- _Aim of the exercise_
Your answer should hold all lines of the entries that include the word "agent".

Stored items
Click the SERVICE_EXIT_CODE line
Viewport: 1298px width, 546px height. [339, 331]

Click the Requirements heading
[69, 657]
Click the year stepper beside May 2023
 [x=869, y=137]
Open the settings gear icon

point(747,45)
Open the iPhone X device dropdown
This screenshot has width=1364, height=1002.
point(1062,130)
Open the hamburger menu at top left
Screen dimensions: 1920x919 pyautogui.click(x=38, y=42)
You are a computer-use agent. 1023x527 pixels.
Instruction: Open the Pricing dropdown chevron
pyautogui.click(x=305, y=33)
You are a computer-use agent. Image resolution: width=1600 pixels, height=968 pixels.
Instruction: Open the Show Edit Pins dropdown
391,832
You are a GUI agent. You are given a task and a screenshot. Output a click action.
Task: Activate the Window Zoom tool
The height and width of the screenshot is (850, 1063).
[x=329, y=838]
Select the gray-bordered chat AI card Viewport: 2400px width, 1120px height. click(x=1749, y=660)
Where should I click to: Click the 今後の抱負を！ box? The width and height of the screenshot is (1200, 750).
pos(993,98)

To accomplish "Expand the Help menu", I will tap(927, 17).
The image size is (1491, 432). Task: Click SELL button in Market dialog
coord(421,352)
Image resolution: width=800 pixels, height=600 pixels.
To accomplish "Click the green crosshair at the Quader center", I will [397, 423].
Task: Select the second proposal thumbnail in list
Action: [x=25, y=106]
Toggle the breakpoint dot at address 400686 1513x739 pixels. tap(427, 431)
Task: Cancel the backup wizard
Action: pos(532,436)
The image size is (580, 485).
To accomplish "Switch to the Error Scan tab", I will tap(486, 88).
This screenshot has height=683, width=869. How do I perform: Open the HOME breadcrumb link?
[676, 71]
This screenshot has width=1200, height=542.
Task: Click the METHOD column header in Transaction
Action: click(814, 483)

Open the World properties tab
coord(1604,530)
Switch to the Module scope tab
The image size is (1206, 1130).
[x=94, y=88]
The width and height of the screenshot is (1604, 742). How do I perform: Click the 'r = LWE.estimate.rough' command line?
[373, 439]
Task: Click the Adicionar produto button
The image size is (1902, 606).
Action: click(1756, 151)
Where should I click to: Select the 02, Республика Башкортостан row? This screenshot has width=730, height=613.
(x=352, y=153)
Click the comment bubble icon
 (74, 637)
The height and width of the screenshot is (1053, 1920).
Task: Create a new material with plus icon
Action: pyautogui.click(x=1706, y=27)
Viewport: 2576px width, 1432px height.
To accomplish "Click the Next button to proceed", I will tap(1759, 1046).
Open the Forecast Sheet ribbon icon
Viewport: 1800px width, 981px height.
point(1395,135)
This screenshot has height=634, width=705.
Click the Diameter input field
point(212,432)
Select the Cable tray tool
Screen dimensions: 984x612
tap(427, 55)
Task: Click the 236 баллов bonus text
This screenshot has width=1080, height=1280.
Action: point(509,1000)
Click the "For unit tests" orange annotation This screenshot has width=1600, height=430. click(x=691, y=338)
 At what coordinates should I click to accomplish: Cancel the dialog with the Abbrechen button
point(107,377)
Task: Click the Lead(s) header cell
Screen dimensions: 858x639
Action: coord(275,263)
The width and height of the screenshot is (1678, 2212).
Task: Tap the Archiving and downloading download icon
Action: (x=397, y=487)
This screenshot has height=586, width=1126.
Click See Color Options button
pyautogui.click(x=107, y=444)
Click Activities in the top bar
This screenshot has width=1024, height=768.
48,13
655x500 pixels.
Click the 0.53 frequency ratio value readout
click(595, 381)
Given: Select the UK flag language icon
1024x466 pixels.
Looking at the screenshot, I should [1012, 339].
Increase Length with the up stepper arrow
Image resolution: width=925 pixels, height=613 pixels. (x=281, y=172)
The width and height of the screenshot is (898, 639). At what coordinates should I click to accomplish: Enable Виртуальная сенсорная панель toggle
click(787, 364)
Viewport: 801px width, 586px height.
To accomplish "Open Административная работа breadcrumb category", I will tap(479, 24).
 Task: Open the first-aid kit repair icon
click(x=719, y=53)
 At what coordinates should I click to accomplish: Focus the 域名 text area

- _Expected answer_
You are a computer-use agent. 1023x527 pixels.
You are a computer-use agent. Image resolution: width=1600 pixels, height=968 pixels.
You are a GUI agent. You are given a task and a screenshot. Output a click action.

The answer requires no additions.